TEXTO FORNECIDO
┄┄┄┄┄┄┄┄┄┄

Em um recente relatório do observatório de feminicídios, Adriana Marisel Zamabro, da associação A casa do Encontro, apontou que entre 1 de janeiro e 31 de outubro deste ano as estatísticas são preocupantes: um feminicídio a cada 30 horas, 235 vítimas fatais, 294 filhos e filhas que perderam sua mãe, 173 deles menores de idade.
Em 65% dos casos as vítimas foram assassinadas por conjugues ou ex-conjugues, 67% tinha entre 19 e 50 anos, 41 feminicidas se suicidaram após cometer o crime e desde 2008 até 2015 registram-se ao todo 2.094 mil mulheres assassinadas.
Há apenas algumas semanas, a Relatora Especial das Nações Unidas sobre a violência contra as mulheres, suas causas e consequências, Dubravka Simonovic, visitou o país e percorreu outras duas províncias onde teve a oportunidade de conhecer de perto as vítimas deste flagelo.
Ao fazer um balanço, Simonovic apontou à imprensa que as assassinadas não são somente números e convocou a ações efetivas para combater este triste fenômeno que açoita o país e outras nações no mundo.
Além disso, pediu às autoridades argentinas para aumentar a proteção das mulheres ante um ‘sistema com deficiências consideráveis’, afirmou.
A especialista das Nações Unidas considerou que nesta nação austral há muito trabalho por fazer para conseguir cumprir com as obrigações internacionais e desarraigar atitudes patriarcais enraizadas e estereótipos de gênero.
Em seu relatório, exortou ao Executivo sobre a necessidade de intensificar suas ações para prevenir e combater os feminicídios, assim como outras formas de violência de gênero com o fim de garantir os direitos das meninas e mulheres.
‘As vítimas de violência de gênero enfrentam a ausência de uma implementação sistemática, coerente e efetiva de leis internacionais e federais em todo o país e isto resulta em diferenças significativas entre as províncias e em diferentes níveis de proteção’, considerou.

┄┄┄┄┄┄┄┄┄┄

DETALHES DO EXERCÍCIO
Transcreva na íntegra, sem nenhuma alteração, o texto sobre os feminicídios na Argentina.

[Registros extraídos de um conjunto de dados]
┄┄┄┄┄┄┄┄┄┄

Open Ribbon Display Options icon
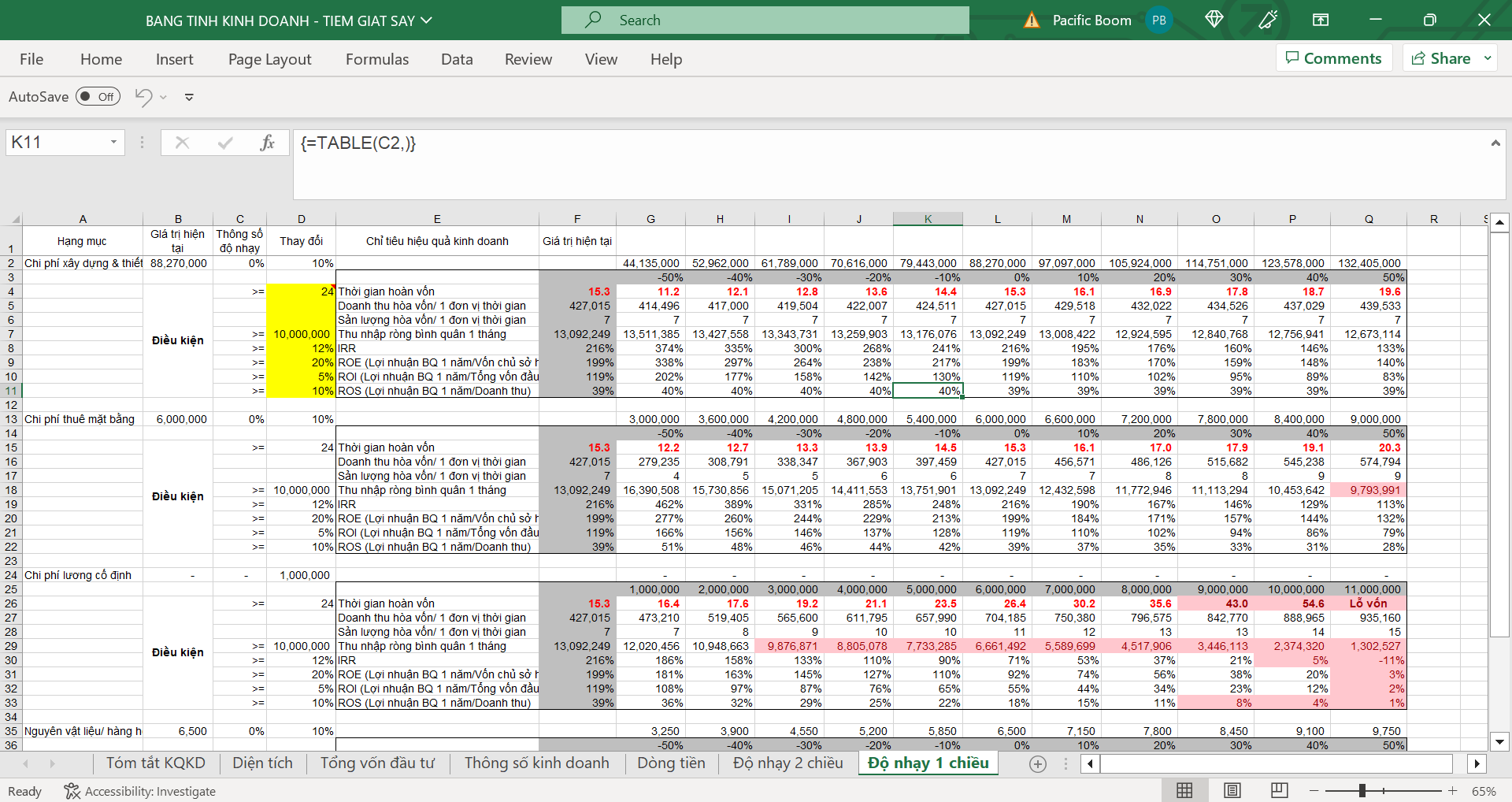1512x802 pixels. coord(1321,20)
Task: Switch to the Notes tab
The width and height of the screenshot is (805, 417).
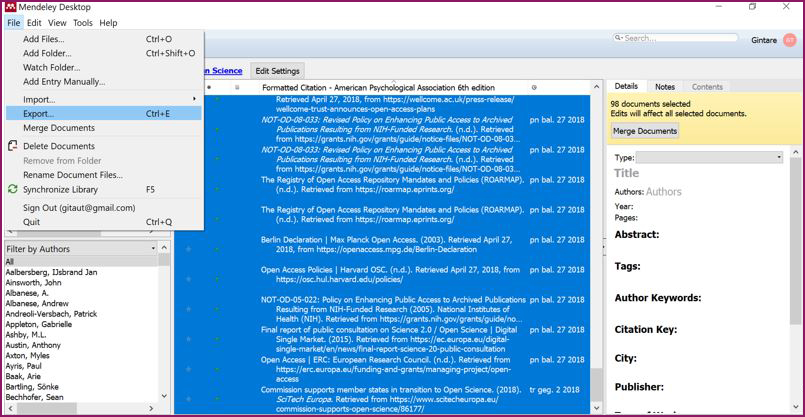Action: point(664,87)
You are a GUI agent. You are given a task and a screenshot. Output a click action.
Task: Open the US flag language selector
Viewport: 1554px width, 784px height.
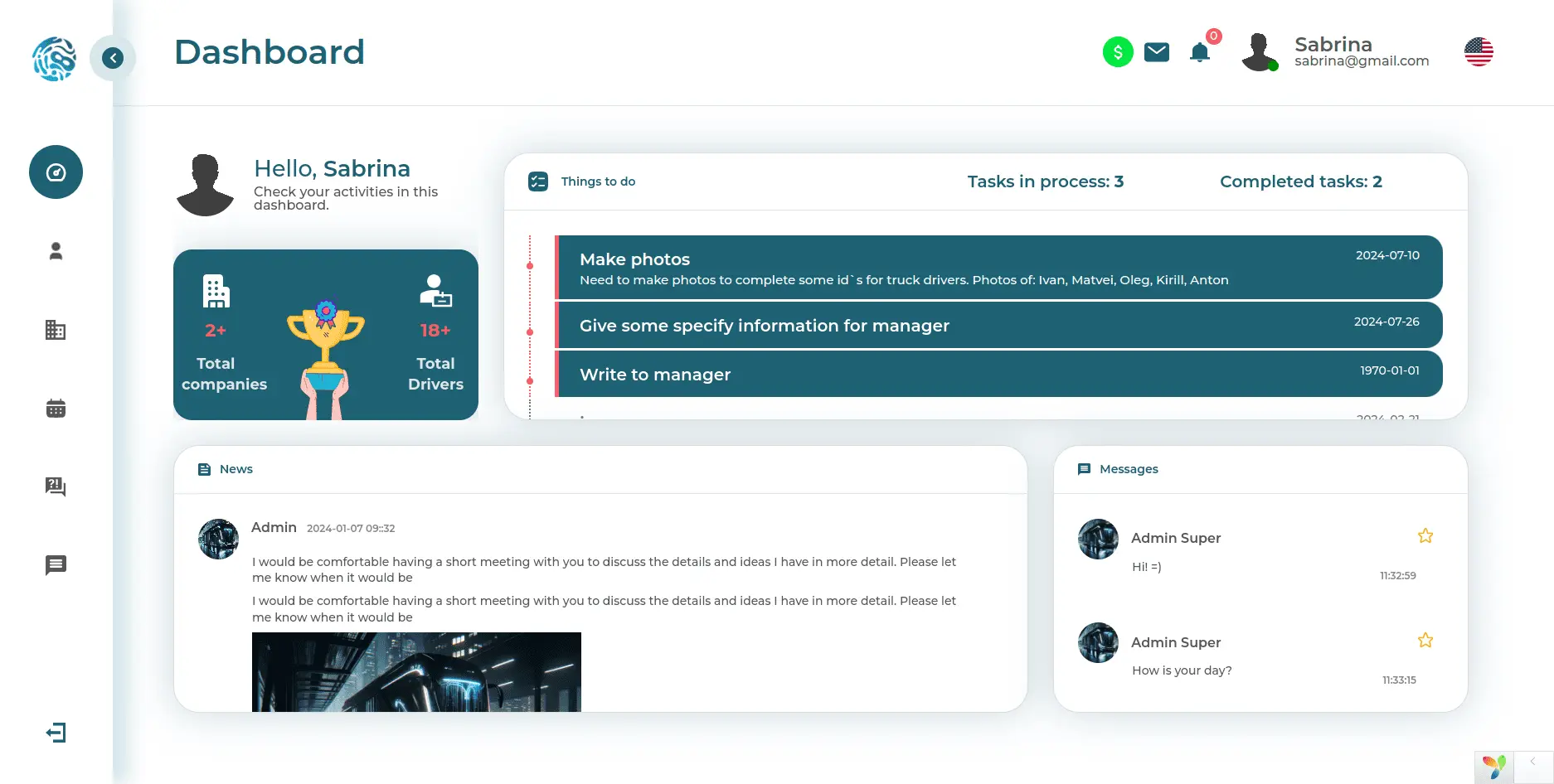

┄┄┄┄┄┄┄┄┄┄

RESOLUÇÃO ESCRITA
Em um recente relatório do observatório de feminicídios, Adriana Marisel Zamabro, da associação A casa do Encontro, apontou que entre 1 de janeiro e 31 de outubro deste ano as estatísticas são preocupantes: um feminicídio a cada 30 horas, 235 vítimas fatais, 294 filhos e filhas que perderam sua mãe, 173 deles menores de idade.
Em 65% dos casos as vítimas foram assassinadas por conjugues ou ex-conjugues, 67% tinha entre 19 e 50 anos, 41 feminicidas se suicidaram após cometer o crime e desde 2008 até 2015 registram-se ao todo 2.094 mil mulheres assassinadas.
Há apenas algumas semanas, a Relatora Especial das Nações Unidas sobre a violência contra as mulheres, suas causas e consequências, Dubravka Simonovic, visitou o país e percorreu outras duas províncias onde teve a oportunidade de conhecer de perto as vítimas deste flagelo.
Ao fazer um balanço, Simonovic apontou à imprensa que as assassinadas não são somente números e convocou a ações efetivas para combater este triste fenômeno que açoita o país e outras nações no mundo.
Além disso, pediu às autoridades argentinas para aumentar a proteção das mulheres ante um ‘sistema com deficiências consideráveis’, afirmou.
A especialista das Nações Unidas considerou que nesta nação austral há muito trabalho por fazer para conseguir cumprir com as obrigações internacionais e desarraigar atitudes patriarcais enraizadas e estereótipos de gênero.
Em seu relatório, exortou ao Executivo sobre a necessidade de intensificar suas ações para prevenir e combater os feminicídios, assim como outras formas de violência de gênero com o fim de garantir os direitos das meninas e mulheres.
‘As vítimas de violência de gênero enfrentam a ausência de uma implementação sistemática, coerente e efetiva de leis internacionais e federais em todo o país e isto resulta em diferenças significativas entre as províncias e em diferentes níveis de proteção’, considerou.